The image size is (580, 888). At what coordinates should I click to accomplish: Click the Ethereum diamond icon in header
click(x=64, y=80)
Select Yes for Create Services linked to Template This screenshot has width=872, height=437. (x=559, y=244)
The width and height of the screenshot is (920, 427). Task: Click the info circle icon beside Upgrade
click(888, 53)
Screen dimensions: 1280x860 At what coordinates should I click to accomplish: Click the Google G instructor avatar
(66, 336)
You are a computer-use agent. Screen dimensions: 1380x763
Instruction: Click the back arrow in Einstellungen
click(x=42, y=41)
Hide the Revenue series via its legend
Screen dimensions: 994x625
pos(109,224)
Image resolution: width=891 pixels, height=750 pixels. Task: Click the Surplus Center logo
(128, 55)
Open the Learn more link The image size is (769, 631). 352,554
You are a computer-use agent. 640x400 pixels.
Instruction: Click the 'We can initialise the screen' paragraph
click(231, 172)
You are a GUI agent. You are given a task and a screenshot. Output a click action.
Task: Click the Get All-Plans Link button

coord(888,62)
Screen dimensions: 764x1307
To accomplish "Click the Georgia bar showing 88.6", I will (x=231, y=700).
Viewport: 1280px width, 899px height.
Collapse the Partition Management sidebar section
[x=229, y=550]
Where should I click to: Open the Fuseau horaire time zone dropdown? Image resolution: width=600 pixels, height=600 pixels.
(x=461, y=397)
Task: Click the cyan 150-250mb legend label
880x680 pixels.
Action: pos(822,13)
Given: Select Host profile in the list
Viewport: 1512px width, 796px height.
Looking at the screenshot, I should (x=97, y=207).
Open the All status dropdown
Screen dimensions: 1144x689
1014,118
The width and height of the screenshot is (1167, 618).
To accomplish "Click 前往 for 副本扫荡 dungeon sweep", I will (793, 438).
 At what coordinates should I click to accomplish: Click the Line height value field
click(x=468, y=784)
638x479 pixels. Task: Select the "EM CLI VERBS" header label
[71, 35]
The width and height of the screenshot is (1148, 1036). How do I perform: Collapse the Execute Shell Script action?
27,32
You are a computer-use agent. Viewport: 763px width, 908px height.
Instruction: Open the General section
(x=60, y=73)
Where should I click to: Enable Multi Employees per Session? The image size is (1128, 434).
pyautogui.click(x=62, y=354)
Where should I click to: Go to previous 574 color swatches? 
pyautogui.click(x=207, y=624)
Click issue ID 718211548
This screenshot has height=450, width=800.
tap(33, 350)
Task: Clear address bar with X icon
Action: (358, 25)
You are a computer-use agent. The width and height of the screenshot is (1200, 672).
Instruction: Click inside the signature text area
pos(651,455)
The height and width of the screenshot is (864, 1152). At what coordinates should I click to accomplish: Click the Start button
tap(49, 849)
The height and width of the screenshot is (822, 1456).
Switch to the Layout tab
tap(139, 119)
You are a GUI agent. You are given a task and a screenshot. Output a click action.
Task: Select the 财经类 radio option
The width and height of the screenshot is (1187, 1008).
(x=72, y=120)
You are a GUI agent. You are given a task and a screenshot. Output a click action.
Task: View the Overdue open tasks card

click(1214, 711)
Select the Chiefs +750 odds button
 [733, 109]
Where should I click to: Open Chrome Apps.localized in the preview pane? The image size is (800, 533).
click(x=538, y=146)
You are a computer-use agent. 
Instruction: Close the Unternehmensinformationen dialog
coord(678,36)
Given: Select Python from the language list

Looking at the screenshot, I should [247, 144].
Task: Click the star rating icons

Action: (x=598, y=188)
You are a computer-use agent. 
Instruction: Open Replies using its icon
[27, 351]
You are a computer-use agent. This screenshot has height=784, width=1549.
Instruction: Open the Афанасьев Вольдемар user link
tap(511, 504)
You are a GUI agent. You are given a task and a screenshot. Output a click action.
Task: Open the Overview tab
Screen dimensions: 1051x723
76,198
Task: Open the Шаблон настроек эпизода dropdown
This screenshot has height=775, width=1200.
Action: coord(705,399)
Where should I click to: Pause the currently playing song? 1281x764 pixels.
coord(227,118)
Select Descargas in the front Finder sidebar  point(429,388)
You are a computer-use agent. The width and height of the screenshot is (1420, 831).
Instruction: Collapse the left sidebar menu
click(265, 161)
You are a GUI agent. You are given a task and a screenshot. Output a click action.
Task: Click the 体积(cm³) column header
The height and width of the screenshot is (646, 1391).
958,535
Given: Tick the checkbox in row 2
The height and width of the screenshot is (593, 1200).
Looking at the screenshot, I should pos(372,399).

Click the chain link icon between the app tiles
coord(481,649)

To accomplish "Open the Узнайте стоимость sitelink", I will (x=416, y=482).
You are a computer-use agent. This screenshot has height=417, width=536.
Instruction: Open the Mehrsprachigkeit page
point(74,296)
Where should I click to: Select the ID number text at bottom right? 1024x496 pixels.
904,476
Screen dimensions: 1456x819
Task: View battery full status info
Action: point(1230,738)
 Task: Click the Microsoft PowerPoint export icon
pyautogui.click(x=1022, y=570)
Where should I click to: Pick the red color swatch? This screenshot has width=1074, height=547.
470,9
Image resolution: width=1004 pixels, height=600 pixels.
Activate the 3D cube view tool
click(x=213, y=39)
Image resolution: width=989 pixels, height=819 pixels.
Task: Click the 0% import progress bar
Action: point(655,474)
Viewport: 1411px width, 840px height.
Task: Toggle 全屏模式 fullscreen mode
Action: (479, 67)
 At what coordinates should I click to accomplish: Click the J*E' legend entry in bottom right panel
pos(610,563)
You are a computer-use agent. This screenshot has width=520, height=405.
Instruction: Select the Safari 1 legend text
● ● ●
◆ **Exercise brief**
From the entries above, select each line containing the string "will".

◆ **Response for this exercise**
To accomplish "Click the Georgia bar showing 88.6", I will (x=231, y=700).
To accomplish "Click 前往 for 副本扫荡 dungeon sweep", I will (793, 438).
To accomplish "Open the Узнайте стоимость sitelink", I will (x=416, y=482).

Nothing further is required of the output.